JARED: We started Vytal at 16, so a few years back. I'm 19 now. Basically, Vytal is a human performance and innovation company currently operating in the sports tech market. Hoping to do some cool stuff there. Did I miss anything?
SPENCER: Nope. I'm Spencer. That's all you missed.
What's it like starting a business while you're in high school?
S: Well, if you grow up in McPherson, Kansas, it's not the norm, so the community didn't really like it. And they really didn't like it when we told them we didn't feel like going to college. We had one teacher who really supported our decisions, so she was very supportive of what we were doing.

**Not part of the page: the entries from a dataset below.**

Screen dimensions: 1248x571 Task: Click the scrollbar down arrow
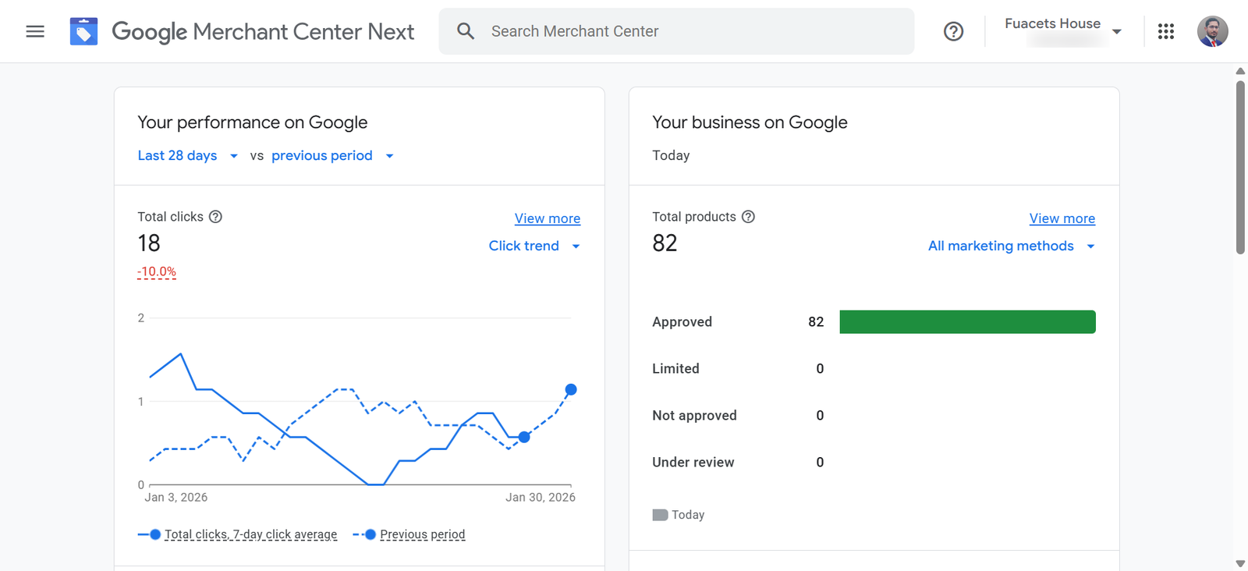click(x=1240, y=563)
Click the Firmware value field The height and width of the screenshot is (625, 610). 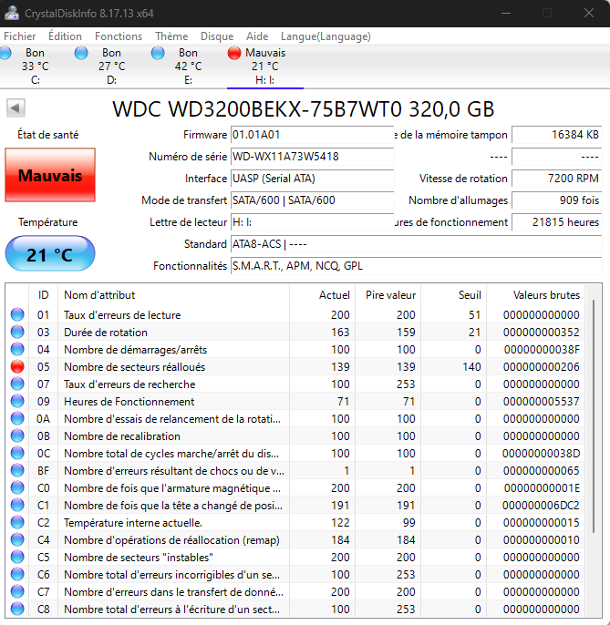(x=310, y=135)
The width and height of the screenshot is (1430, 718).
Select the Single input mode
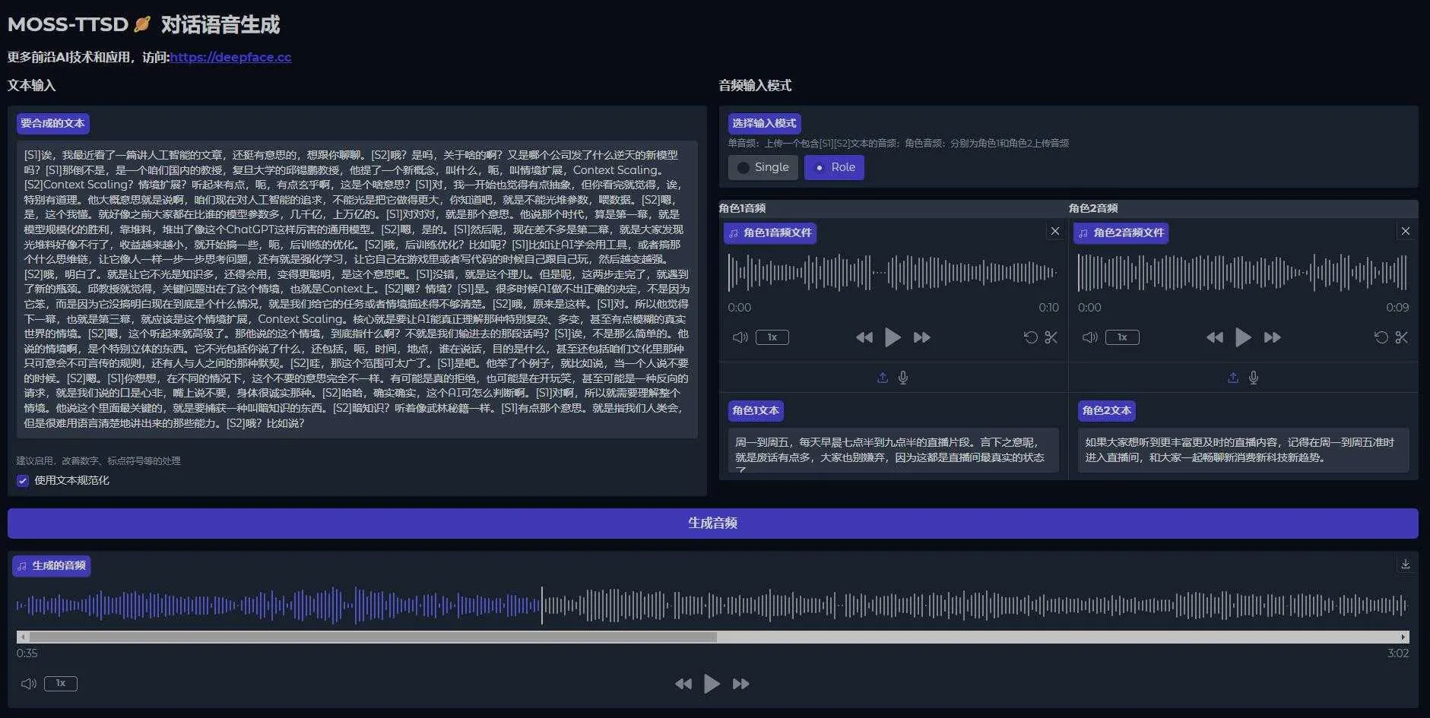pos(763,167)
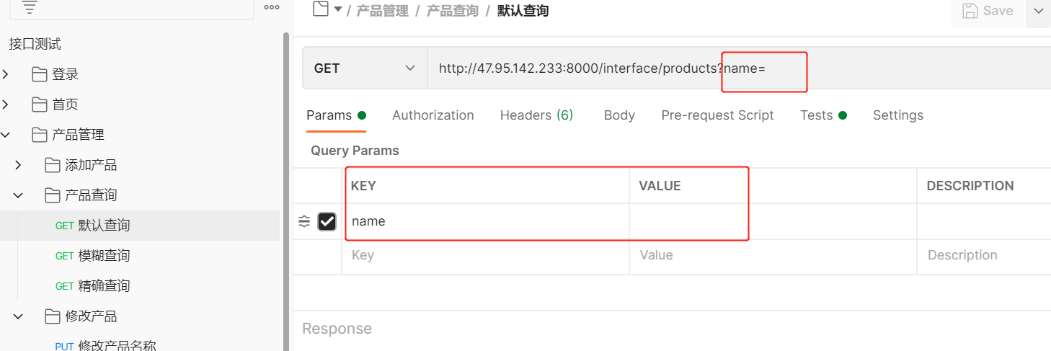Viewport: 1051px width, 351px height.
Task: Uncheck the name query parameter checkbox
Action: tap(327, 221)
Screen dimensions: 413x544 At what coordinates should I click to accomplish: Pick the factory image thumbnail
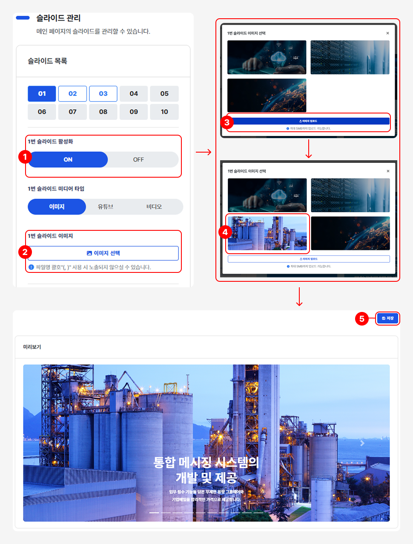(267, 233)
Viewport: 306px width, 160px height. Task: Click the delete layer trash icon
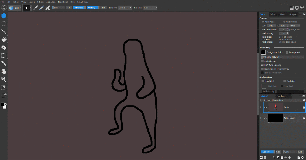coord(299,158)
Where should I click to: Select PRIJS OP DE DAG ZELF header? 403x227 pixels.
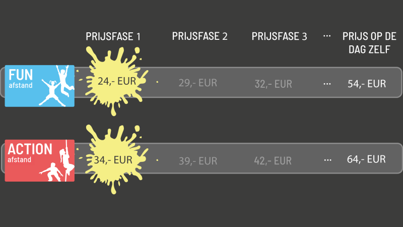369,43
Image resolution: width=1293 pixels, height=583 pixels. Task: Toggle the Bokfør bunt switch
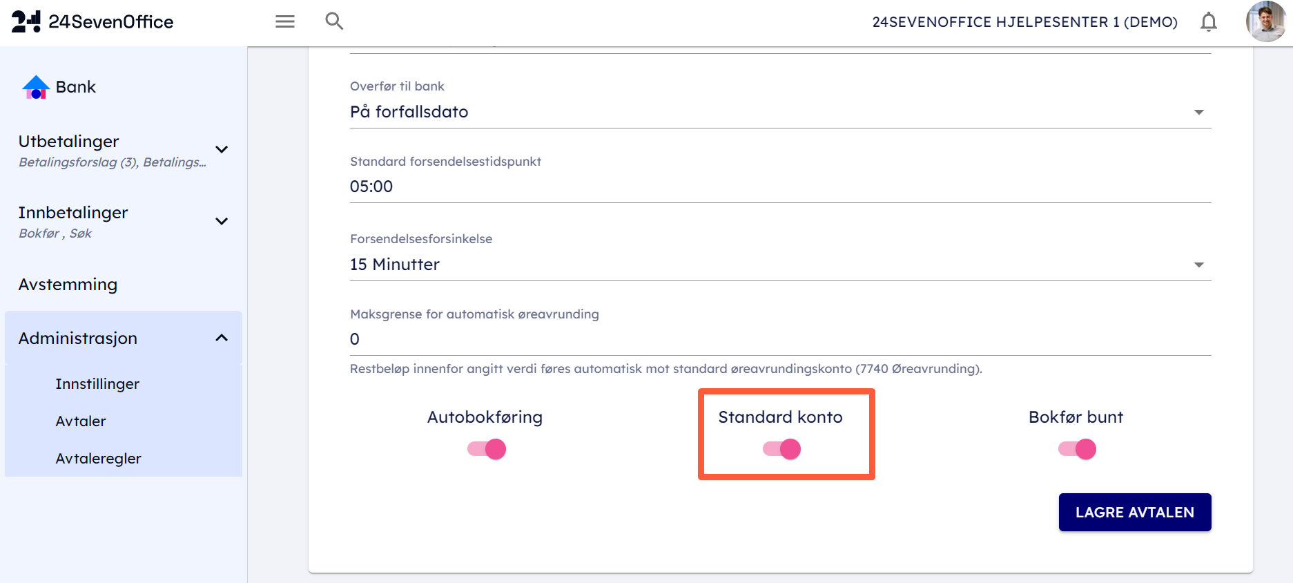click(x=1077, y=449)
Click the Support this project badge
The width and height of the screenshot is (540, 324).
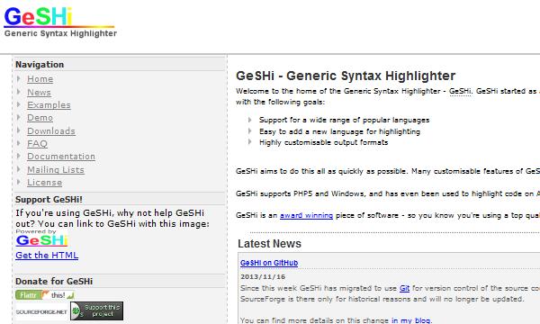tap(96, 311)
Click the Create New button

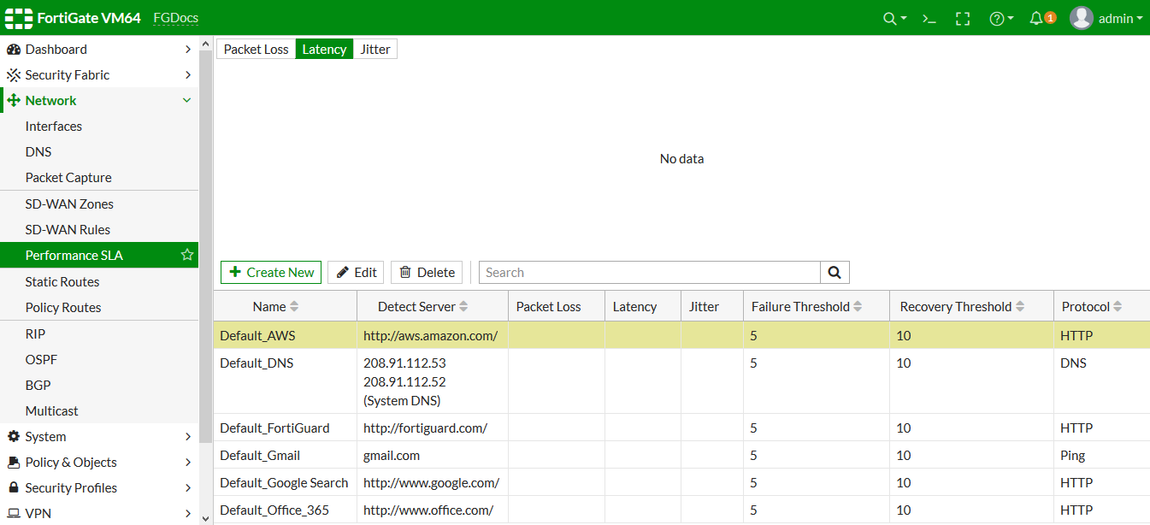270,272
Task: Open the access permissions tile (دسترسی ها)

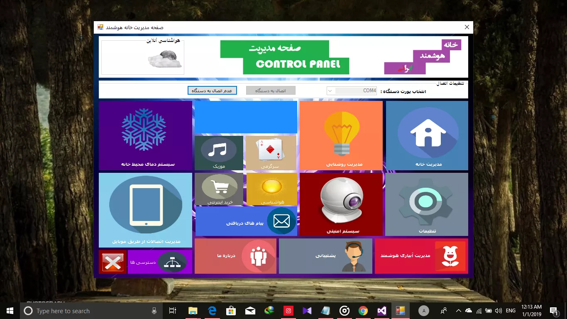Action: [x=160, y=262]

J: There's definitely a lot more validation behind it now that we aren't in high school. Back then, we were serious about it, but most people didn't think we were serious about it. That's changed, and it gets better every day.
What are some of your interests?
S: Whenever I was young, my interests were in art and design — not in being an artist, but how you can design something to make someone feel something. Now I realize it's more of a human factors kind of thing, so how someone experiences a process with you.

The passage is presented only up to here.